Having just sold my own practice, I'm here to proselytize for a well-planned transition plan. Here are six great reasons to
devote yourself to a good transition.
1 Staff continuity
A clinic's staff is as responsible for the practice's success as the associate doctors and owner. Therefore, to set up a new
owner for success, it's essential to keep the team together. Team members will be responsible for much of the mechanics of
the ownership changeover, and they contribute materially to your clients' happiness and retention. In short, you can't sell
a practice successfully without your staff's wholehearted support. Keep them informed and they'll reward you with a seamless,
2 Associate success
If you're selling to your associate, hopefully you've been training this doctor in management from the start. But the busy
associate probably hasn't paid much attention, and there's a lot you haven't covered. So now it's time for hands-on training
in business, accounting, law, team management, client relations, budgeting, fees, and a host of other matters. If you don't
step up, the associate will pick it up on the street. And your business is best explained by someone who cares—you.
A formal education plan will introduce your prospective owner to the theories and practices of the business side of the clinic.
By the time you leave, no one will miss you. Business wise, anyway. Get busy on this now.
3 Client continuity
Some people claim that it's better if you don't tell your clients about the transition until it's imminent—or even at all.
"Why bother?" they say. "Some clients won't even find out until three years from now when they come in for their pet's rabies
vaccine. They won't miss you at all." I disagree. Veterinary practices aren't like fast food restaurants, where the cooks
change daily and nobody notices. We rely on our clients' trust—they're the ones who pay our bills, after all—and our sole
currency in trade is honesty.
If you announce your departure early, you present an honest and open face to your clients, which by association will extend
to all your other dealings with them. The worst thing for a client to think is, "No one ever said the boss was leaving until
he was gone. I wonder what else they're hiding. And I wonder who that new doctor is. We've never even met."
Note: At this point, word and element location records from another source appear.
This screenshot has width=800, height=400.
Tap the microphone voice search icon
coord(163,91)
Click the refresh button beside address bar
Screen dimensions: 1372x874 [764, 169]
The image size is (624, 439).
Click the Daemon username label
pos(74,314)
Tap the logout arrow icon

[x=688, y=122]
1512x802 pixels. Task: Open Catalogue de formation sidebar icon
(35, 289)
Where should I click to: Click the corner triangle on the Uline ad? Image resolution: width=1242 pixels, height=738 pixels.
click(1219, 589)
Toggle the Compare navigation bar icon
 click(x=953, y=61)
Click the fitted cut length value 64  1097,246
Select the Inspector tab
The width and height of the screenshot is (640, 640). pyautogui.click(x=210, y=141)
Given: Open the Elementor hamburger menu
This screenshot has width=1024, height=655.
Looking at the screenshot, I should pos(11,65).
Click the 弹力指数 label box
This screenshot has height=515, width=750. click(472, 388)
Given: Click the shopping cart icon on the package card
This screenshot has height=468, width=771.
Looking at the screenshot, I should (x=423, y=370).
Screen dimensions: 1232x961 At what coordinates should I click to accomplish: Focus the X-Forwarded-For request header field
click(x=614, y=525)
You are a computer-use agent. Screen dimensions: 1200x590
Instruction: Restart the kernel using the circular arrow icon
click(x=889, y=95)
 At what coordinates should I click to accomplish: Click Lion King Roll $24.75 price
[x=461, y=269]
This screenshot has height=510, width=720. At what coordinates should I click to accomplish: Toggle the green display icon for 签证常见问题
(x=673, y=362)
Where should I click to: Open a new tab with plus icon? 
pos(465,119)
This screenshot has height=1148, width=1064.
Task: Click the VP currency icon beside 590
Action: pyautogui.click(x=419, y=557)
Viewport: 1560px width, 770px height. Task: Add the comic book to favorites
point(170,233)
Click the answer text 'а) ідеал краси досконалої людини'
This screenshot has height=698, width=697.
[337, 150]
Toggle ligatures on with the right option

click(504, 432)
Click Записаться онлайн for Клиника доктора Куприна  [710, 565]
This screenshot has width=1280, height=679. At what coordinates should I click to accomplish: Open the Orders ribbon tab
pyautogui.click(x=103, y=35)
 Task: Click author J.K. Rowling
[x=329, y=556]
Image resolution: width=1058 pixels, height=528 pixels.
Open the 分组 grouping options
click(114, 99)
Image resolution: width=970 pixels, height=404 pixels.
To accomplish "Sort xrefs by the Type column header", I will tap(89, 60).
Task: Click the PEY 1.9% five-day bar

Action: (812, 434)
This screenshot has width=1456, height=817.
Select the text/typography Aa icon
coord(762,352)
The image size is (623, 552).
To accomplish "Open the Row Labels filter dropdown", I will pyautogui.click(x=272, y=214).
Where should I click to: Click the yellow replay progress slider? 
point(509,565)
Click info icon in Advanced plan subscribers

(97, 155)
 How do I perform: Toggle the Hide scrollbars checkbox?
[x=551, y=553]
If clients are uneasy about your departure, you'll have time to allay their fears. Introduce them to your associates, and
let them work with the other doctors while you (in the client's eyes, anyway) supervise from the background. This gives clients
time to see that their pets' care will continue unchanged. You may lose a few clients if you tell them you're leaving, but
you'll have a bigger exodus if you don't. You just won't be there to see it.